Thrive

“I thought you said you slept well last night”, he said, peeking in the bedroom door while taking a break from the mowing. “I did”, I said back, “but I’m completely depleted.” We said nothing more as he continued into the bathroom and I turned back over in my cocoon of blankets. I worked a nine hour shift on Sunday and was home by 8PM.

The day before I’d worked the evening shift. All of that combined with the care of Zorro plus the track meet had sent to the place where I am tingling all over. It’s the weirdest thing and I can’t describe it. It’s like my body is holding a charge but somehow needs to release it, and does with this shaking and twitching in my shoulders, hips, and legs.

The chiropractor used to try and pull some of it out–the energy. He never made me weird when I told him these things. Zorro is doing better and I don’t mean care of him physically, rather the stress of this giant animal being impaired and the worry. He wants to act like he’s normal but we’re supposed to be discouraging much use of his leg.

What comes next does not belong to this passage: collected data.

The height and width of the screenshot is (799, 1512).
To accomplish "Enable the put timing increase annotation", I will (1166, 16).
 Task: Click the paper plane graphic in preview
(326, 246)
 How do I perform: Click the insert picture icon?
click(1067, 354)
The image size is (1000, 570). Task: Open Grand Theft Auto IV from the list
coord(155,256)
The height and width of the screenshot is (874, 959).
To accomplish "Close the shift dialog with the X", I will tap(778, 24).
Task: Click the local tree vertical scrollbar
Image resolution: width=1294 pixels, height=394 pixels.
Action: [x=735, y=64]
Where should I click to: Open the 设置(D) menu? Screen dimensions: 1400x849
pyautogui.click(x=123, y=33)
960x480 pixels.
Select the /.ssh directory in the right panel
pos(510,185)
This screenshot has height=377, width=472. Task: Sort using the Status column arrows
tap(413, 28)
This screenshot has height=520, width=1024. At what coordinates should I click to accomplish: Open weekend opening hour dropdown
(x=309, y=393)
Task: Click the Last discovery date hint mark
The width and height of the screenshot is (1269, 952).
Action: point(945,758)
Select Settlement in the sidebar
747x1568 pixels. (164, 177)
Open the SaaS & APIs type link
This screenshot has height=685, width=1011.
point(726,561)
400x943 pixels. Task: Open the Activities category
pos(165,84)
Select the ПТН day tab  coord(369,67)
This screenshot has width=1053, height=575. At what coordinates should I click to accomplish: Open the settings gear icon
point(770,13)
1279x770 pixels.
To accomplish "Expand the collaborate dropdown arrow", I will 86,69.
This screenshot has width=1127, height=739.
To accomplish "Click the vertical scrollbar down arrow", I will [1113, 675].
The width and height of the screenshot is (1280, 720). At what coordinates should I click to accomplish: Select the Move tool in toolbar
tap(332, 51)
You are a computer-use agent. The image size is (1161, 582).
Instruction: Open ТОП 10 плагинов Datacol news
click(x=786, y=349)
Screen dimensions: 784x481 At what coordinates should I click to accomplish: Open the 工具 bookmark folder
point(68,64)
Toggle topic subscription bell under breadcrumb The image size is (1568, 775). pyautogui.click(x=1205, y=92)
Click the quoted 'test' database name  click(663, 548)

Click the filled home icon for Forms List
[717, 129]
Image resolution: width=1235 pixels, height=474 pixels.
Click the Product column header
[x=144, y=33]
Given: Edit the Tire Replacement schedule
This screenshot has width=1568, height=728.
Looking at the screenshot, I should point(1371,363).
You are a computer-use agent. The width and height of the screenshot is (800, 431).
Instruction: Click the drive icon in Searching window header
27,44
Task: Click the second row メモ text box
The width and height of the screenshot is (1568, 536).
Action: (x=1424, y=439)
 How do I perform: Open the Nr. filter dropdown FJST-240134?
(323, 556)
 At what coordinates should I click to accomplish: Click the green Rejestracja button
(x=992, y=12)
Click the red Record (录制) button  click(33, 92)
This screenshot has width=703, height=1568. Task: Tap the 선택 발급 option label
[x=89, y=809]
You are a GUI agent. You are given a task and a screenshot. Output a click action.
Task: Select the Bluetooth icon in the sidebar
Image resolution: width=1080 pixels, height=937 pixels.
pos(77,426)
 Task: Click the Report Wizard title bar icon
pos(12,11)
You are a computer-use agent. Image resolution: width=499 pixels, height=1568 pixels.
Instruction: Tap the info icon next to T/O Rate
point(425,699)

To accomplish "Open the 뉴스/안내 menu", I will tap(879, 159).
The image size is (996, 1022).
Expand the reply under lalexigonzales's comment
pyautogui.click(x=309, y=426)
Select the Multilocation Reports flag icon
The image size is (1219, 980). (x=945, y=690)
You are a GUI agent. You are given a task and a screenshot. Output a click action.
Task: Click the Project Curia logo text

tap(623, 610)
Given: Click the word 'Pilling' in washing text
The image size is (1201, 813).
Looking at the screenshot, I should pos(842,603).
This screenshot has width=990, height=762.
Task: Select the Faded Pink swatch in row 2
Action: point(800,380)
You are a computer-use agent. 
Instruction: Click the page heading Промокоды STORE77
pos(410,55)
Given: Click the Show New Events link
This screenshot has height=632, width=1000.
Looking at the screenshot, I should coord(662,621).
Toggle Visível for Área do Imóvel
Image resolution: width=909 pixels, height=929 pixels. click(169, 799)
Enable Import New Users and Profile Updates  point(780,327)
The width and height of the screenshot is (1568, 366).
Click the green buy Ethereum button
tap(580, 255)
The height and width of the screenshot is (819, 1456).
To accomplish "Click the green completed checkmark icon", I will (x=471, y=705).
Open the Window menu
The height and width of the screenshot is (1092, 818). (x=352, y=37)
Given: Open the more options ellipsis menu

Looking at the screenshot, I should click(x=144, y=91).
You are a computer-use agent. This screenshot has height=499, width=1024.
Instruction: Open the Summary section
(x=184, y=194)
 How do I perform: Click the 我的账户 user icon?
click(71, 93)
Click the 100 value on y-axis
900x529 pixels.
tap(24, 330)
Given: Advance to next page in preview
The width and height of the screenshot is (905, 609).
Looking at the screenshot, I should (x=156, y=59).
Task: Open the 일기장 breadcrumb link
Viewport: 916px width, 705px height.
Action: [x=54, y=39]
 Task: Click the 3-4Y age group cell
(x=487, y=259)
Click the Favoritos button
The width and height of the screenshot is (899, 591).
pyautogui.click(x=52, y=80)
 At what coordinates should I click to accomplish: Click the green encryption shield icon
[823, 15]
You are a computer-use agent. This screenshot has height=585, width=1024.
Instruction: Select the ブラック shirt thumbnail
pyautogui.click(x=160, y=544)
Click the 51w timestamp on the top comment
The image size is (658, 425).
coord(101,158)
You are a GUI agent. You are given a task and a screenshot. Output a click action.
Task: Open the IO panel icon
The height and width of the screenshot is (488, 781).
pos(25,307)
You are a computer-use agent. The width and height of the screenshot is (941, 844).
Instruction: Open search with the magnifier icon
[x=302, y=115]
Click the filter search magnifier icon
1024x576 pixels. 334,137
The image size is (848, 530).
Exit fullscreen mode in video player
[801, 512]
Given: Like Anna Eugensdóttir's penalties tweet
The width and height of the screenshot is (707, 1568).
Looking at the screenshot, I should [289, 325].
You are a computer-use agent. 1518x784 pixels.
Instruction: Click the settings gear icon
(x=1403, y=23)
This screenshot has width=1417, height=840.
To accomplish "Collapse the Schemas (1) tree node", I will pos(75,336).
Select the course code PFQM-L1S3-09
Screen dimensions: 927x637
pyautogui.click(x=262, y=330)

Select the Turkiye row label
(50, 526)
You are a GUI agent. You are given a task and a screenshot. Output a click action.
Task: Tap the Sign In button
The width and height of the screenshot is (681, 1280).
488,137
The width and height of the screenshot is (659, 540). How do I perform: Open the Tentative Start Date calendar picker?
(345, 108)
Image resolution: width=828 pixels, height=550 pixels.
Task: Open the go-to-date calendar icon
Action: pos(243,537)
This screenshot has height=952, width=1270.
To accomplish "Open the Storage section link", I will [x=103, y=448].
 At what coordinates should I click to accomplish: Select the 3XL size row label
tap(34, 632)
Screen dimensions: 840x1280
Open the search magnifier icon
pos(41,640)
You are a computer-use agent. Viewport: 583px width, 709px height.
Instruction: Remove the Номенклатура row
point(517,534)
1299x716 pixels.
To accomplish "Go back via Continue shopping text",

So I am glad he’s feeling better. I rested for a couple of hours until it was time to go into Thrive. I have one new client who I’ve been seeing a few weeks. The other person I saw is currently struggling with a cocaine addiction and did not show up today to finish her assessment. I had my doubts when she was jittery and had previously cancelled twice.

I want to just tell him that I’m staying for good. Unless there is some major thing I’m not seeing this feels like the place where I am wanting to learn from. I don’t get the client thing, not after hearing so many stories of all these waiting lists and this supposed mental health crisis. I thought people would be like lining up in droves to be counseled.

Alexis landed a position at a private practice in town. They supposedly have this wait list where she gets to go through it and call people and set up appointments. I told my supervisor about this waitlist and asked him if we could somehow network with them to get them to send clients here. Kyle’s two people stopped coming and he’s 2 hours short.

He said the woman who owns that business used to work here and stole his name. I tell you, you stay at a place long enough and you learn all kinds of crazy things. Nothing happened with the chiropractor, I just outgrew the appointments both in need and in cost. You pay $110 for hopefully ten minutes of his time. It was technically 12 but still.

I want to do bodywork in my office, with a yoga ball in the corner, and a dream catcher dangling from the ceiling. The boys told me on the way to Nebraska I was going too far with the YouTube chakra sound frequencies. When you’re desperate you truly will try anything and I don’t know if I believe them. It’s what I listened to and played for hours.